PROBLEM TO WORK ON:
Output all records verbatim.

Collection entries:
Start of Block

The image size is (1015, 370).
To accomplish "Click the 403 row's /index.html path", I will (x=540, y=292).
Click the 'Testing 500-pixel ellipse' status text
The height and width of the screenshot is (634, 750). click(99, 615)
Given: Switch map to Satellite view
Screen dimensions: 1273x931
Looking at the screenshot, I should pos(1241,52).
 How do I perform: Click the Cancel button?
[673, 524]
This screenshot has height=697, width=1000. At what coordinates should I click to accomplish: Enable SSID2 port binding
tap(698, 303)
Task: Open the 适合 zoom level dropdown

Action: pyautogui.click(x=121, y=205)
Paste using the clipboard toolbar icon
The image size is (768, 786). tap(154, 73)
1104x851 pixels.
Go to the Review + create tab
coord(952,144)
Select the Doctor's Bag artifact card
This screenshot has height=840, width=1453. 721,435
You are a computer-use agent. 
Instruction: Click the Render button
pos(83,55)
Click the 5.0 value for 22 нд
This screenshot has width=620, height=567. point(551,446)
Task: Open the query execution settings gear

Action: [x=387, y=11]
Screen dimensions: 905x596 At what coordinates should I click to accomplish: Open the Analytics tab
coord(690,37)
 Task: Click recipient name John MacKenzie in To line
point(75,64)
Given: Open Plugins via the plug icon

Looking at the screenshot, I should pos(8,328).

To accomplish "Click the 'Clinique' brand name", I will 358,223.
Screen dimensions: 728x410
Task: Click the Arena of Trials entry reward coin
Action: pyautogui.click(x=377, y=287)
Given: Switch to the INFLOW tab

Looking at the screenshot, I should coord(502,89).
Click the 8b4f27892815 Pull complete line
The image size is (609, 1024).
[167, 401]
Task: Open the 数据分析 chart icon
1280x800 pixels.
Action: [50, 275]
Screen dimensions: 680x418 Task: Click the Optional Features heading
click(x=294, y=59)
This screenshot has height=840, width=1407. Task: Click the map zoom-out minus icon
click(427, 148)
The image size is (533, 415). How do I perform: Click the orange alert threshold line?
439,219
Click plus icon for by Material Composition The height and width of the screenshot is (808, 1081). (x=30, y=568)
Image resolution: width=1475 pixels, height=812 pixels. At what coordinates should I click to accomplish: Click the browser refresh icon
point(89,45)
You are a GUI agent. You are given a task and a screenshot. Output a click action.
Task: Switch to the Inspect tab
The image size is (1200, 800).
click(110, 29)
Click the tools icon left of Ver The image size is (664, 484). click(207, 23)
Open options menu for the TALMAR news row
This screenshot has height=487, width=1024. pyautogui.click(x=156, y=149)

End of Block

FINISHED EXERCISE:
The image size is (1015, 370).
To accomplish "Click the 403 row's /index.html path", I will (x=540, y=292).
Click the 'Testing 500-pixel ellipse' status text
The height and width of the screenshot is (634, 750). click(99, 615)
Given: Switch map to Satellite view
Screen dimensions: 1273x931
Looking at the screenshot, I should pos(1241,52).
 How do I perform: Click the Cancel button?
[673, 524]
This screenshot has height=697, width=1000. At what coordinates should I click to accomplish: Enable SSID2 port binding
tap(698, 303)
Task: Open the 适合 zoom level dropdown

Action: pyautogui.click(x=121, y=205)
Paste using the clipboard toolbar icon
The image size is (768, 786). tap(154, 73)
1104x851 pixels.
Go to the Review + create tab
coord(952,144)
Select the Doctor's Bag artifact card
This screenshot has height=840, width=1453. 721,435
You are a computer-use agent. 
Instruction: Click the Render button
pos(83,55)
Click the 5.0 value for 22 нд
This screenshot has width=620, height=567. point(551,446)
Task: Open the query execution settings gear

Action: [x=387, y=11]
Screen dimensions: 905x596 At what coordinates should I click to accomplish: Open the Analytics tab
coord(690,37)
 Task: Click recipient name John MacKenzie in To line
point(75,64)
Given: Open Plugins via the plug icon

Looking at the screenshot, I should pos(8,328).

To accomplish "Click the 'Clinique' brand name", I will 358,223.
Screen dimensions: 728x410
Task: Click the Arena of Trials entry reward coin
Action: pyautogui.click(x=377, y=287)
Given: Switch to the INFLOW tab

Looking at the screenshot, I should coord(502,89).
Click the 8b4f27892815 Pull complete line
The image size is (609, 1024).
[167, 401]
Task: Open the 数据分析 chart icon
1280x800 pixels.
Action: [50, 275]
Screen dimensions: 680x418 Task: Click the Optional Features heading
click(x=294, y=59)
This screenshot has height=840, width=1407. Task: Click the map zoom-out minus icon
click(427, 148)
The image size is (533, 415). How do I perform: Click the orange alert threshold line?
439,219
Click plus icon for by Material Composition The height and width of the screenshot is (808, 1081). (x=30, y=568)
Image resolution: width=1475 pixels, height=812 pixels. At what coordinates should I click to accomplish: Click the browser refresh icon
point(89,45)
You are a GUI agent. You are given a task and a screenshot. Output a click action.
Task: Switch to the Inspect tab
The image size is (1200, 800).
click(110, 29)
Click the tools icon left of Ver The image size is (664, 484). click(207, 23)
Open options menu for the TALMAR news row
This screenshot has height=487, width=1024. pyautogui.click(x=156, y=149)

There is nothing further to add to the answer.